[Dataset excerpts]

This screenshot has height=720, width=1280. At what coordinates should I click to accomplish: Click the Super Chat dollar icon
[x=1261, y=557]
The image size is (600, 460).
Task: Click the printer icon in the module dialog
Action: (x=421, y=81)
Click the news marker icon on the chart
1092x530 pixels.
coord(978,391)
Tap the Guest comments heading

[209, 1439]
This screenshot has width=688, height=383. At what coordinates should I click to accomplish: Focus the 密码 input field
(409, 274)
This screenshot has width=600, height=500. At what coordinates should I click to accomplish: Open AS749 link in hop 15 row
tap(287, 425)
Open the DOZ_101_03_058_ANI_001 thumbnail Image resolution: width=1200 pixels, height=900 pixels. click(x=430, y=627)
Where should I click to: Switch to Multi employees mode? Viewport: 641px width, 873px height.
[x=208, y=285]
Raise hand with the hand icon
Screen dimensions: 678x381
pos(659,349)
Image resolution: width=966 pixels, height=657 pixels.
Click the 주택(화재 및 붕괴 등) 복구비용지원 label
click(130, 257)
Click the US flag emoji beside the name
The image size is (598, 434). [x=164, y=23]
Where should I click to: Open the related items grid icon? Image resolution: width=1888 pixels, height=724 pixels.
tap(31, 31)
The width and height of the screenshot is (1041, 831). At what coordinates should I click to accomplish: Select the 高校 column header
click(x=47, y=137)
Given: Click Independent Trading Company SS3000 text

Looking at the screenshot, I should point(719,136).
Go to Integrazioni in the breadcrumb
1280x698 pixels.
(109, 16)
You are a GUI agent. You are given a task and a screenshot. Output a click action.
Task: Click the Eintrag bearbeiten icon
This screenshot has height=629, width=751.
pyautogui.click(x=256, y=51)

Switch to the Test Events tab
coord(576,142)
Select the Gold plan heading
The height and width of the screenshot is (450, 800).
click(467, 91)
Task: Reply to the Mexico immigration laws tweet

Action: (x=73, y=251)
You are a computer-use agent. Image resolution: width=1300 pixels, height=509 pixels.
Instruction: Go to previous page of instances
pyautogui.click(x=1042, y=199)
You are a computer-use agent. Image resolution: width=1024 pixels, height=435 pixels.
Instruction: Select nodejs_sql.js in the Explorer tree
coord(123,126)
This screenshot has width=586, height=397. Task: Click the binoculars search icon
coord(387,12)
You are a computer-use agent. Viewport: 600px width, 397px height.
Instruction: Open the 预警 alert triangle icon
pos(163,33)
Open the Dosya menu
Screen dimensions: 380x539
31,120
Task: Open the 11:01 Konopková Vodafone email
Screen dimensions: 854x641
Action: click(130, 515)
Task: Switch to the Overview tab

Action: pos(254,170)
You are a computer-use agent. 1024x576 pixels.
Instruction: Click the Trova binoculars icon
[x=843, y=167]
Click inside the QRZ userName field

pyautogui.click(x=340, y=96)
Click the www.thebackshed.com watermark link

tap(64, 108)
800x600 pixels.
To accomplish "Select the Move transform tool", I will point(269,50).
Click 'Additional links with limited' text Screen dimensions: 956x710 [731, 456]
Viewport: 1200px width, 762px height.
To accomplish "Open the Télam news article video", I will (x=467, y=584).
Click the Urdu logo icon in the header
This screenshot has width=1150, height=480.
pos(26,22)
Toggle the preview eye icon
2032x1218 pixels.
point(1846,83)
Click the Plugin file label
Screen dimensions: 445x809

PROBLEM TO SOLVE: Copy the records above exactly, beginning at the line that contains "This screenshot has height=629, width=751." and stopping after the line that contains "You are a computer-use agent. Image resolution: width=1024".

PROBLEM SOLUTION:
This screenshot has height=629, width=751.
pyautogui.click(x=256, y=51)

Switch to the Test Events tab
coord(576,142)
Select the Gold plan heading
The height and width of the screenshot is (450, 800).
click(467, 91)
Task: Reply to the Mexico immigration laws tweet

Action: (x=73, y=251)
You are a computer-use agent. Image resolution: width=1300 pixels, height=509 pixels.
Instruction: Go to previous page of instances
pyautogui.click(x=1042, y=199)
You are a computer-use agent. Image resolution: width=1024 pixels, height=435 pixels.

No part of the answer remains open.